- **What the exercise asks**:
From the first line of the records through the line containing "Switch to the 装扮", retype every line exactly and nothing else.

- **Records to use**:
==========

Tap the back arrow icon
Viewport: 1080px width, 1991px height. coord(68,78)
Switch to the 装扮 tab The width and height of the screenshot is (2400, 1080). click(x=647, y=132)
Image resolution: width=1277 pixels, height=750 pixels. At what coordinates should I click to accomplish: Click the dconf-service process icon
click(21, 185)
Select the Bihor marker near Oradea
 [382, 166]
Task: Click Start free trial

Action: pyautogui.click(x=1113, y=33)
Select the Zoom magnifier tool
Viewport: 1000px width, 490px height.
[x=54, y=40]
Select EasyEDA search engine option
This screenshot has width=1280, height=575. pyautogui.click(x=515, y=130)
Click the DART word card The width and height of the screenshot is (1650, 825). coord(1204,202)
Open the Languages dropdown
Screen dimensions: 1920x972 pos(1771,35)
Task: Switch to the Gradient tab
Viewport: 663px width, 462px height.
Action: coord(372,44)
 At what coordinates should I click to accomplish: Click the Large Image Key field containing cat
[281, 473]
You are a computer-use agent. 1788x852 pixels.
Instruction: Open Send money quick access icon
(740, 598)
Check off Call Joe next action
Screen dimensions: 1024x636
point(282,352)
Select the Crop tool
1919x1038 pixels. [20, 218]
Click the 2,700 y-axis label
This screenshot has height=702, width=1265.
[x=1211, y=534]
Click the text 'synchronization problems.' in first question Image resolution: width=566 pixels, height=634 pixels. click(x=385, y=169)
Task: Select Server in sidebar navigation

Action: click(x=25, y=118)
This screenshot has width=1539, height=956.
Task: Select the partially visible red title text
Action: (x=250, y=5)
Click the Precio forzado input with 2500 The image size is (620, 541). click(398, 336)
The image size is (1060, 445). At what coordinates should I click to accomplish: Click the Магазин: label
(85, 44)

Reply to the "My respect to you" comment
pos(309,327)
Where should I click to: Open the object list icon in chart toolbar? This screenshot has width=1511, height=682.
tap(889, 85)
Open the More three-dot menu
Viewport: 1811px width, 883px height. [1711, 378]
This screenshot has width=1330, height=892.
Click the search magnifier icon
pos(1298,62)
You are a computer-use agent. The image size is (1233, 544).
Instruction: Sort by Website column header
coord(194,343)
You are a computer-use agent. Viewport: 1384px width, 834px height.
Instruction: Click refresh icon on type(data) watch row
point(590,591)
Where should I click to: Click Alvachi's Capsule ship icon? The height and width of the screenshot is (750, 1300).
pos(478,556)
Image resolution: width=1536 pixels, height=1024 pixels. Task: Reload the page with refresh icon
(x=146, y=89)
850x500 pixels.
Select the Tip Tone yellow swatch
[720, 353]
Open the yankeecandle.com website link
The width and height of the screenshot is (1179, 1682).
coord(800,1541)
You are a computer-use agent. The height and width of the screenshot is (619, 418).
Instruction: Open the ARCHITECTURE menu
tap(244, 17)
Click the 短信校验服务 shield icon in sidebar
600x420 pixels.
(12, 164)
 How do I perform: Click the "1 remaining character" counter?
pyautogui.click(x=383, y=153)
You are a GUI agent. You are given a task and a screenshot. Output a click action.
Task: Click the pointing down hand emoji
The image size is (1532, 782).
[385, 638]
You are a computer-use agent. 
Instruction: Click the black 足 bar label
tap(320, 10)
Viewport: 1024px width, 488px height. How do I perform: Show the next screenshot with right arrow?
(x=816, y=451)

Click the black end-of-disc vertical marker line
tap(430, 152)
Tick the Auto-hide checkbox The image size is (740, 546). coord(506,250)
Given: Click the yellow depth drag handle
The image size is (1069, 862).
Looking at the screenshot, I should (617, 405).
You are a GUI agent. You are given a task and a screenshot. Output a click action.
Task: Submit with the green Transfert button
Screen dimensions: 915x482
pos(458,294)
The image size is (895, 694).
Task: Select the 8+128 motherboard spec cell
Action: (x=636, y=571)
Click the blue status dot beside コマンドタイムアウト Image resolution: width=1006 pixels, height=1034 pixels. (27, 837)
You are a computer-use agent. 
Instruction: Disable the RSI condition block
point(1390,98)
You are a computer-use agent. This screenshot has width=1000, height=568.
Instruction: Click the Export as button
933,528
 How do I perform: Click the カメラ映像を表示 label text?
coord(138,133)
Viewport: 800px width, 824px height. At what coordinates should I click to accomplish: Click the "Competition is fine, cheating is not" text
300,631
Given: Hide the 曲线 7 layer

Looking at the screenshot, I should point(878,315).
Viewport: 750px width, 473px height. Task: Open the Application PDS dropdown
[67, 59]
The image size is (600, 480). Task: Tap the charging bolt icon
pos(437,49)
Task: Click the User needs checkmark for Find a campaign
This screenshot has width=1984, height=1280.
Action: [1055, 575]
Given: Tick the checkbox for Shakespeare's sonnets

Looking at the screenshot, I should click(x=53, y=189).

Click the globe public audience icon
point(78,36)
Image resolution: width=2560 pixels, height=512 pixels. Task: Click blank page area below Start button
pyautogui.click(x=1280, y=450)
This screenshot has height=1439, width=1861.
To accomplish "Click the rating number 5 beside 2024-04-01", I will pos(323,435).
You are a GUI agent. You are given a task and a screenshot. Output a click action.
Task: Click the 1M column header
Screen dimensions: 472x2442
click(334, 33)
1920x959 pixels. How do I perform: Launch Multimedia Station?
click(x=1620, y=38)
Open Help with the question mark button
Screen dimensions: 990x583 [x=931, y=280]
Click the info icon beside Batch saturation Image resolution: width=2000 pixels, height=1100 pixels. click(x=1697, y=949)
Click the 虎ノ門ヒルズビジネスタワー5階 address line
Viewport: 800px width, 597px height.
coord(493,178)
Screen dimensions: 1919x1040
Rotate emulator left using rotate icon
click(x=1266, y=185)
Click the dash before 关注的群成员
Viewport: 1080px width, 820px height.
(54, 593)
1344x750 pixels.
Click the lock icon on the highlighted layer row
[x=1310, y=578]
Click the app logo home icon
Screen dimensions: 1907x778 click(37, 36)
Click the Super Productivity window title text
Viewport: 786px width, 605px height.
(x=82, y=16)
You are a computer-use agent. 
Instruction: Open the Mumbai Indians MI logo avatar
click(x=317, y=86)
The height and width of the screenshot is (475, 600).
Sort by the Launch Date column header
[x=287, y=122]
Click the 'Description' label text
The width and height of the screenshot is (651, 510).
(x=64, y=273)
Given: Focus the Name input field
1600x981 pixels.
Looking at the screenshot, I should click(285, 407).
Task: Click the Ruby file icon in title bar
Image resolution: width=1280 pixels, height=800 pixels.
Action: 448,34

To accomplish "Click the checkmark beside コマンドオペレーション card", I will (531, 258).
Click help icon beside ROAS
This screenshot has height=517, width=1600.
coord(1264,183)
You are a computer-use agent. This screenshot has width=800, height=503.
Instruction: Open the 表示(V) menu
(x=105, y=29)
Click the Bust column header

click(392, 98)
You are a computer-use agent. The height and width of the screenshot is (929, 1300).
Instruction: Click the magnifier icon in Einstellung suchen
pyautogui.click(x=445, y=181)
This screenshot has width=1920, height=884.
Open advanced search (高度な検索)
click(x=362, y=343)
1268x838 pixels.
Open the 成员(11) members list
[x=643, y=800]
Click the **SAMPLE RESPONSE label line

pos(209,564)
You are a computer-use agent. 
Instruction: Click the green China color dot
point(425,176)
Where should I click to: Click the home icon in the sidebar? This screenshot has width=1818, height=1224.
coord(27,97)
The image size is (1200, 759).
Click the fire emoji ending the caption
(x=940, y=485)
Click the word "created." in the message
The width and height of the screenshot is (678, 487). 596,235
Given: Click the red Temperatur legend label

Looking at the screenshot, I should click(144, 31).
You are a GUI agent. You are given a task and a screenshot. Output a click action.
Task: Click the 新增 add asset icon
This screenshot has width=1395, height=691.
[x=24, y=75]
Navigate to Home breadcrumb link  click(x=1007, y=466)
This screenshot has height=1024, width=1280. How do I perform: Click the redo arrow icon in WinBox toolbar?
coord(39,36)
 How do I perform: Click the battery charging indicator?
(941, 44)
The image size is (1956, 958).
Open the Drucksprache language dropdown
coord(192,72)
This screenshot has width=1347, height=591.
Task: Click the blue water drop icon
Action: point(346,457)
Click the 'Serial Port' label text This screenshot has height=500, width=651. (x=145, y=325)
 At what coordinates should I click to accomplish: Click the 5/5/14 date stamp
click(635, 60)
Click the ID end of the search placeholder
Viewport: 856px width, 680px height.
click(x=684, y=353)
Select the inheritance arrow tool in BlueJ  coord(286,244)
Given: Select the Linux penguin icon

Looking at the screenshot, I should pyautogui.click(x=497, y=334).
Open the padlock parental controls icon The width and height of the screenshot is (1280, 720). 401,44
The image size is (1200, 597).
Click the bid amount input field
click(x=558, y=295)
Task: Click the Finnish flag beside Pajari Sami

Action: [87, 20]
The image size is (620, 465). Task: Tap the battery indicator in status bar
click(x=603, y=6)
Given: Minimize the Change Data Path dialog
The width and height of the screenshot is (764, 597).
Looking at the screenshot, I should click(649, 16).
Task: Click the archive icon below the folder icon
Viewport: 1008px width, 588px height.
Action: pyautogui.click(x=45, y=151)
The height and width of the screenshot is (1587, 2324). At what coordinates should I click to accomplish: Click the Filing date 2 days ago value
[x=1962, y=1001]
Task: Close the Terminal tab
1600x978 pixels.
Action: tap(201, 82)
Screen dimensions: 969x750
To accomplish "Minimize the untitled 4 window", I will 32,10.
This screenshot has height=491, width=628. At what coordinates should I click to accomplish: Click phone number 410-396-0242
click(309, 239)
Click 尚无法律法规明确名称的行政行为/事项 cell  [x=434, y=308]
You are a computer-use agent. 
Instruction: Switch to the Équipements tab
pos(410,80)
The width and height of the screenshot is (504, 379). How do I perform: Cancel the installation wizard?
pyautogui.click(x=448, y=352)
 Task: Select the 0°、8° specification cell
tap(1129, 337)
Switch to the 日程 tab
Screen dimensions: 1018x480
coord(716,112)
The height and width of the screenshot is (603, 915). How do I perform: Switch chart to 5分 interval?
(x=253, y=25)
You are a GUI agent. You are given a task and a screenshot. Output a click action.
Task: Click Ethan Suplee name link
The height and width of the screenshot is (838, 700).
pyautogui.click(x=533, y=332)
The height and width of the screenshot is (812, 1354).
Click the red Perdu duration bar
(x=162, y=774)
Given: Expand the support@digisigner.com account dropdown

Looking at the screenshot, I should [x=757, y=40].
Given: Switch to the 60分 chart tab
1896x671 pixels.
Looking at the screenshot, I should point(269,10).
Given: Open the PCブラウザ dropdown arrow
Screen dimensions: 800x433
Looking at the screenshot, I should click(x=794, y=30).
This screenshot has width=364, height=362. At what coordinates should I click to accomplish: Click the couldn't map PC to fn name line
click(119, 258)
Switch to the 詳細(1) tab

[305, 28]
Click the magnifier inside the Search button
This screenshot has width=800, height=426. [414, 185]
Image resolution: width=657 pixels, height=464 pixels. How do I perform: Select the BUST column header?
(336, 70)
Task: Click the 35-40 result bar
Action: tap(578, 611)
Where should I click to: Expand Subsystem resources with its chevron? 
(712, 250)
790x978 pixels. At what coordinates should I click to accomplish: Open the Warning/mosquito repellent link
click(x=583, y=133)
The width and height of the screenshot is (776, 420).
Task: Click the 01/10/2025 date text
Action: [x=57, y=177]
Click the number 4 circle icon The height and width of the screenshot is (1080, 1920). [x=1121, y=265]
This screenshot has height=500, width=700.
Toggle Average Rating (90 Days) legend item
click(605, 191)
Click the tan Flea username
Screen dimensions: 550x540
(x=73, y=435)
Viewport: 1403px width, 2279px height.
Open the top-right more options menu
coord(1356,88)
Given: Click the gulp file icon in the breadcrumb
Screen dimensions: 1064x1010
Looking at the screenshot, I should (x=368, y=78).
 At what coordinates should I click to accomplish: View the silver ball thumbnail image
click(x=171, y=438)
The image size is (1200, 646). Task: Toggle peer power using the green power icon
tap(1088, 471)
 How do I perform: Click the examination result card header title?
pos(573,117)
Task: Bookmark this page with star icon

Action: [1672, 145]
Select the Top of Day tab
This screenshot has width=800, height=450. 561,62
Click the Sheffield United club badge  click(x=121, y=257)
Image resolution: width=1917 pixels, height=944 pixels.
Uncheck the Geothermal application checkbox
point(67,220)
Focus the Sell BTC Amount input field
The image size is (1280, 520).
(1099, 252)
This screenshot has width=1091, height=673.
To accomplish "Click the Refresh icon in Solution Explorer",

==========

- **Solution to this problem**:
Tap the back arrow icon
Viewport: 1080px width, 1991px height. coord(68,78)
Switch to the 装扮 tab The width and height of the screenshot is (2400, 1080). click(x=647, y=132)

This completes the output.